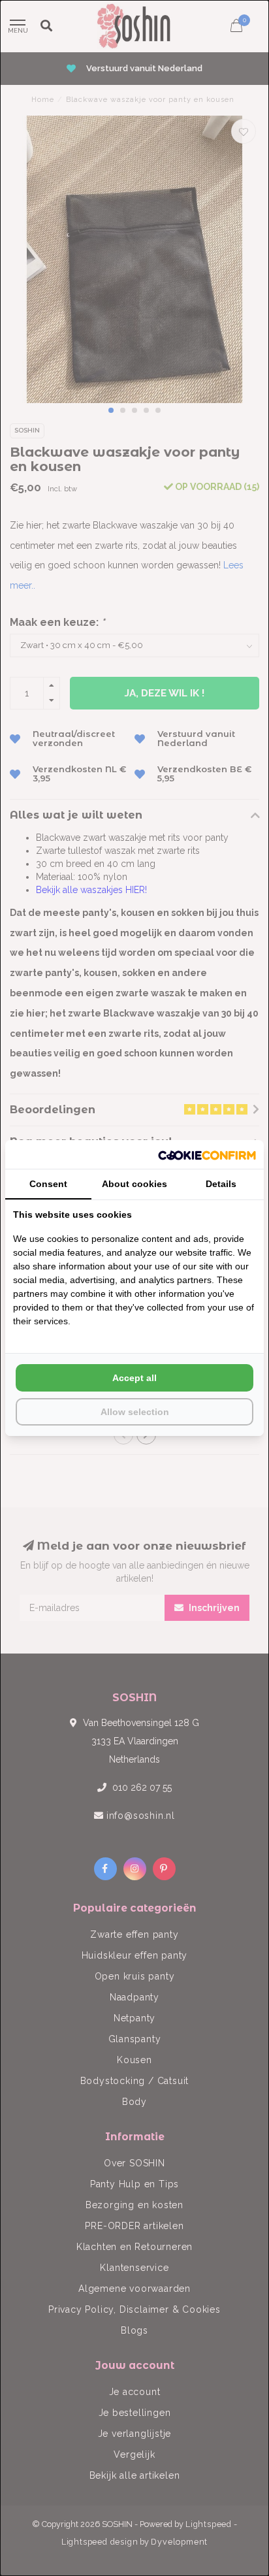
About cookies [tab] (134, 1184)
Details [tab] (221, 1184)
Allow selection (135, 1412)
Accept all (134, 1378)
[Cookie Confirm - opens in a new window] (207, 1154)
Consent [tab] (48, 1184)
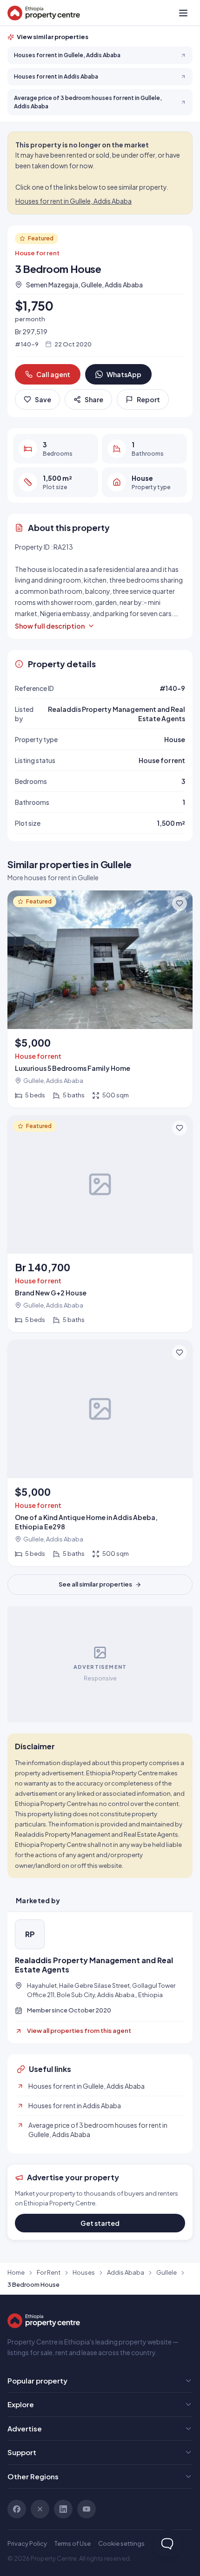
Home (16, 2272)
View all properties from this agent (79, 2030)
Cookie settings (121, 2543)
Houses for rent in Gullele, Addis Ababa (73, 201)
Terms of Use (72, 2543)
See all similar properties (95, 1584)
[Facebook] (16, 2509)
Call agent (53, 374)
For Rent (48, 2272)
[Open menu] (183, 13)
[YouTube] (86, 2509)
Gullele (166, 2272)
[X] (40, 2509)
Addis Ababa (125, 2272)
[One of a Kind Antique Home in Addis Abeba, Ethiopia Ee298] (100, 1453)
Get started (100, 2223)
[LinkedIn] (63, 2509)
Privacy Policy (27, 2543)
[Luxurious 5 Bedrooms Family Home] (100, 999)
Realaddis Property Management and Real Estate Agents (94, 1965)
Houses (84, 2272)
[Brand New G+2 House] (100, 1223)
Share (94, 399)
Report (148, 399)
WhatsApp (124, 374)
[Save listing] (179, 903)
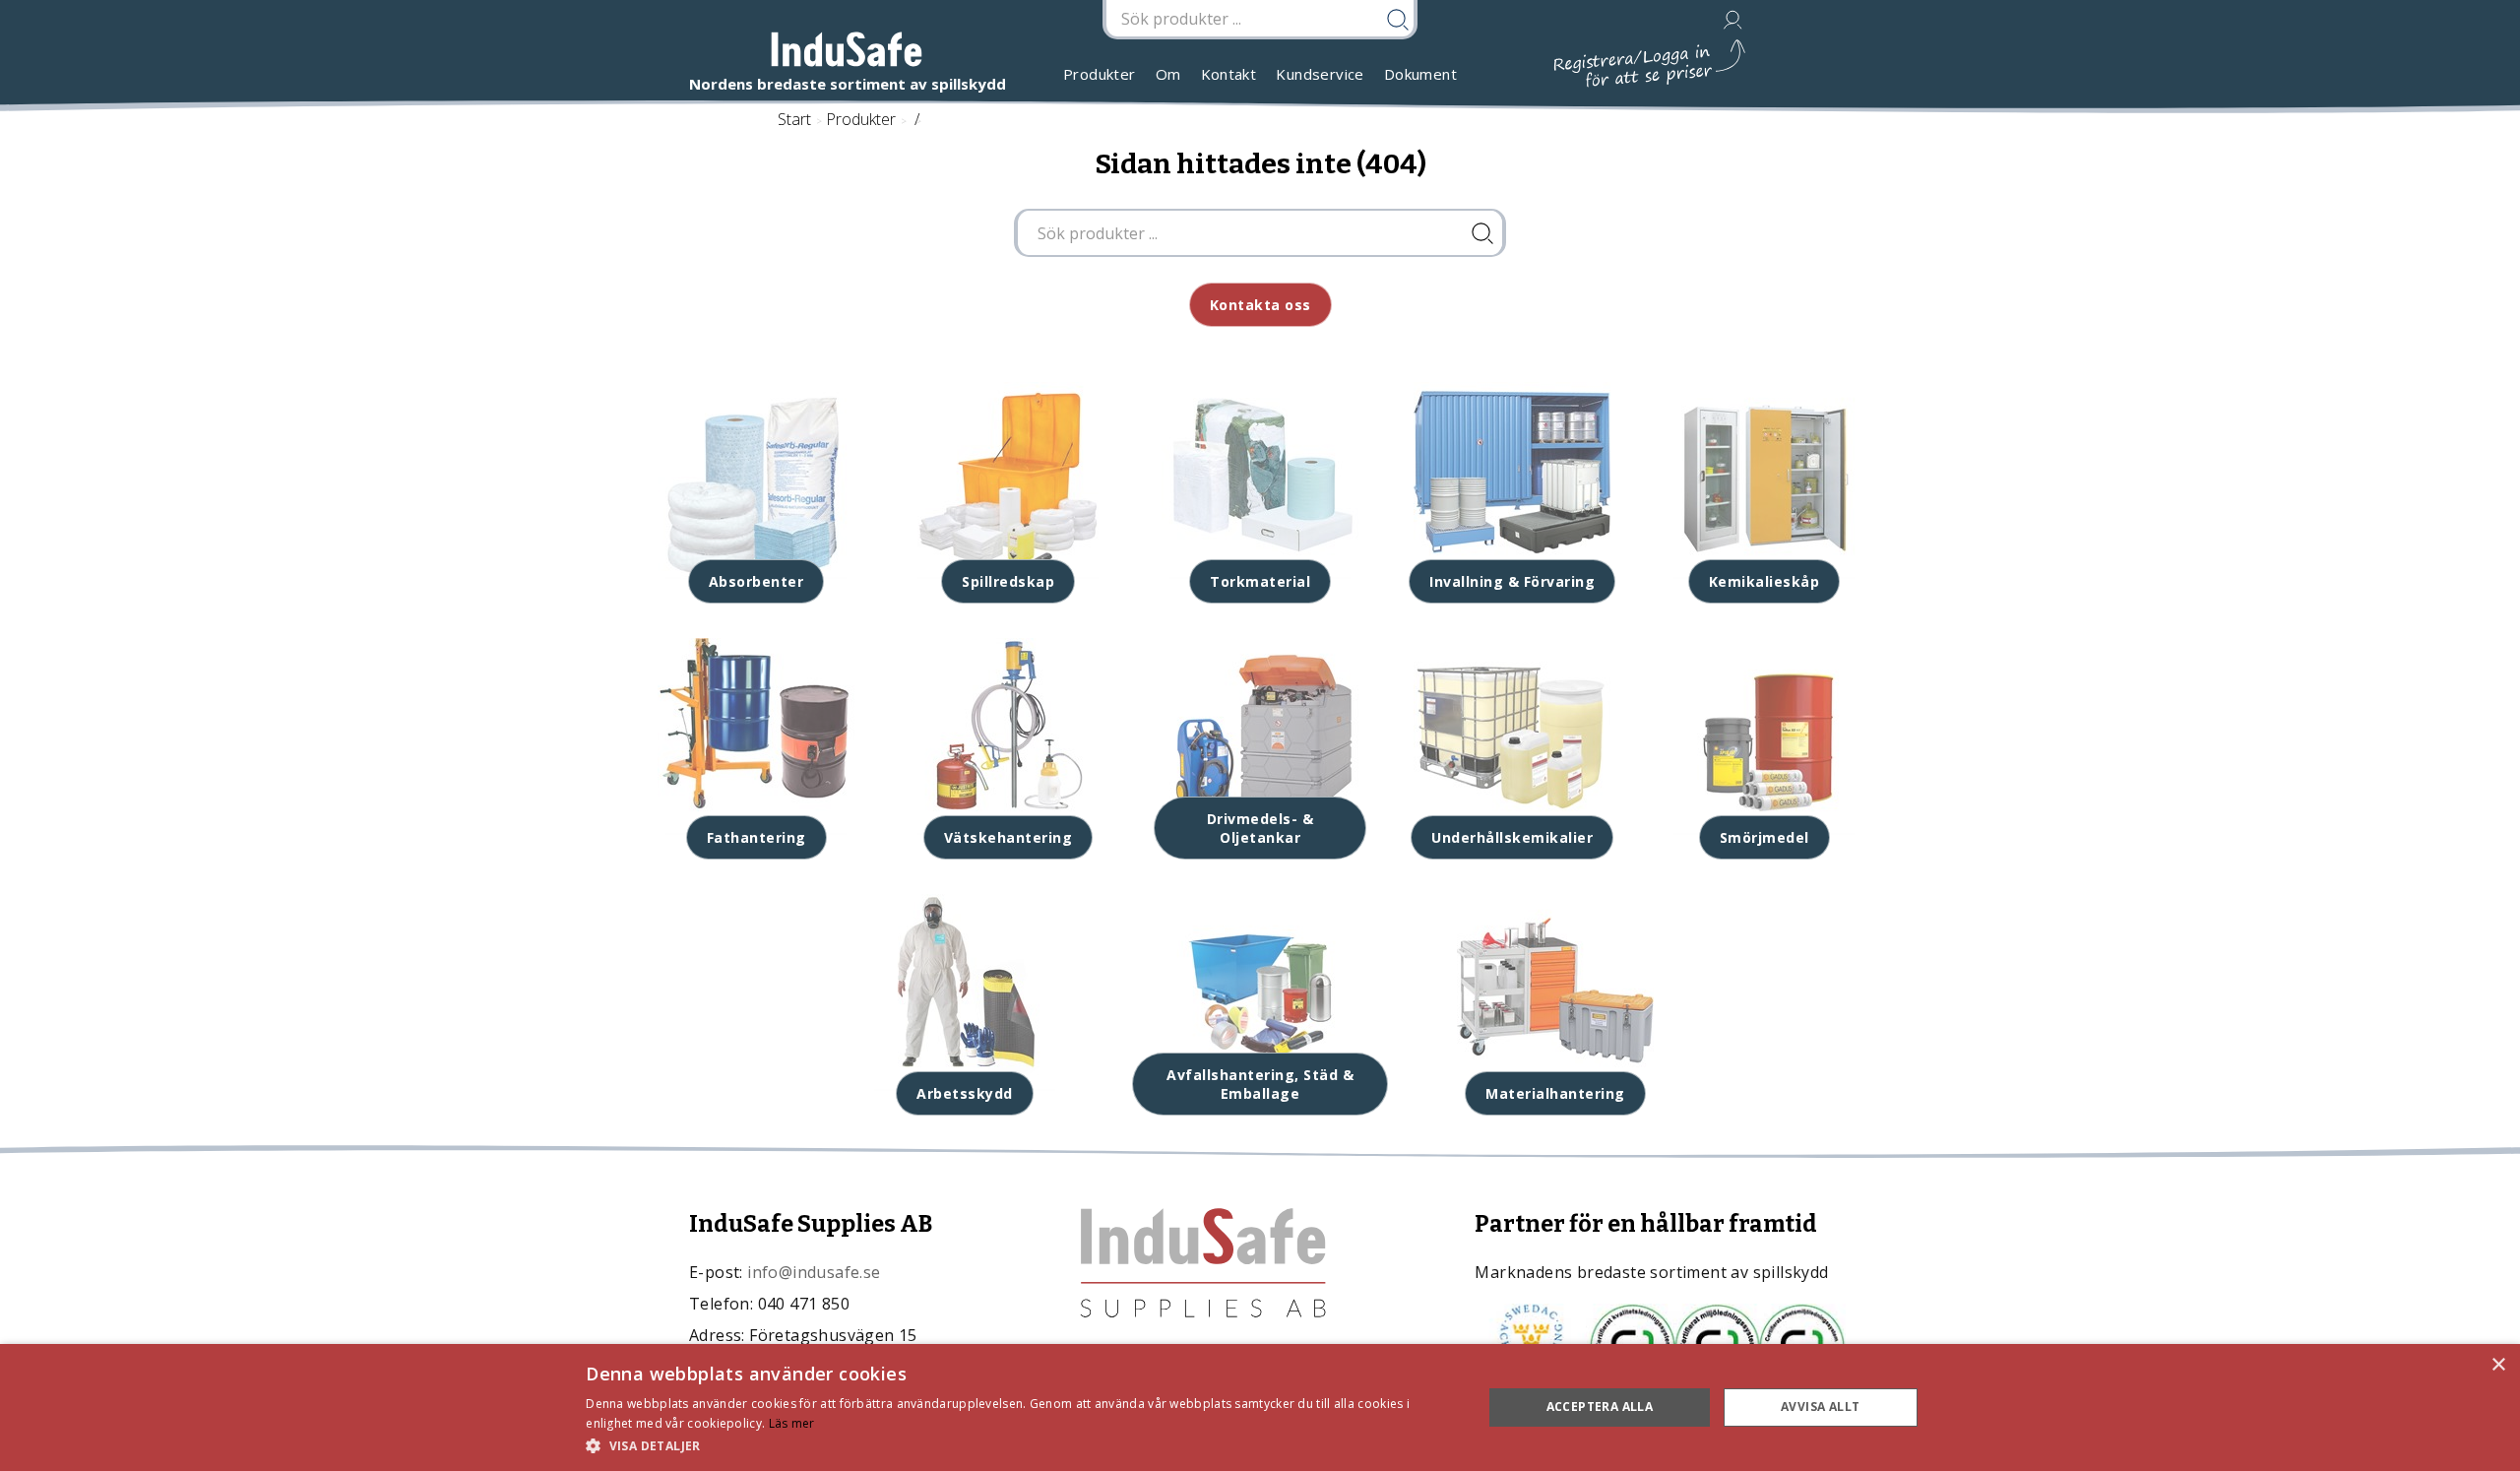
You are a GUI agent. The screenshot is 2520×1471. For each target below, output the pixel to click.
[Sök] (1482, 233)
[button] (1021, 1445)
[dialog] (1260, 1407)
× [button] (2497, 1365)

# WORK REQUEST
Without the pictures, return the records above exactly as written.

# SOLUTION TO THE EXERCISE
About cookies [tab] (134, 1184)
Details [tab] (221, 1184)
Allow selection (135, 1412)
Accept all (134, 1378)
[Cookie Confirm - opens in a new window] (207, 1154)
Consent [tab] (48, 1184)
Home (16, 2272)
View all properties from this agent (79, 2030)
Cookie settings (121, 2543)
Houses for rent in Gullele, Addis Ababa (73, 201)
Terms of Use (72, 2543)
See all similar properties (95, 1584)
[Facebook] (16, 2509)
Call agent (53, 374)
For Rent (48, 2272)
[Open menu] (183, 13)
[YouTube] (86, 2509)
Gullele (166, 2272)
[X] (40, 2509)
Addis Ababa (125, 2272)
[One of a Kind Antique Home in Addis Abeba, Ethiopia Ee298] (100, 1453)
Get started (100, 2223)
[LinkedIn] (63, 2509)
Privacy Policy (27, 2543)
[Luxurious 5 Bedrooms Family Home] (100, 999)
Realaddis Property Management and Real Estate Agents (94, 1965)
Houses (84, 2272)
[Brand New G+2 House] (100, 1223)
Share (94, 399)
Report (148, 399)
WhatsApp (124, 374)
[Save listing] (179, 903)
You are a GUI agent. The screenshot is 2520×1471. For each target below, output the pixel to click.
[Sök] (1482, 233)
[button] (1021, 1445)
[dialog] (1260, 1407)
× [button] (2497, 1365)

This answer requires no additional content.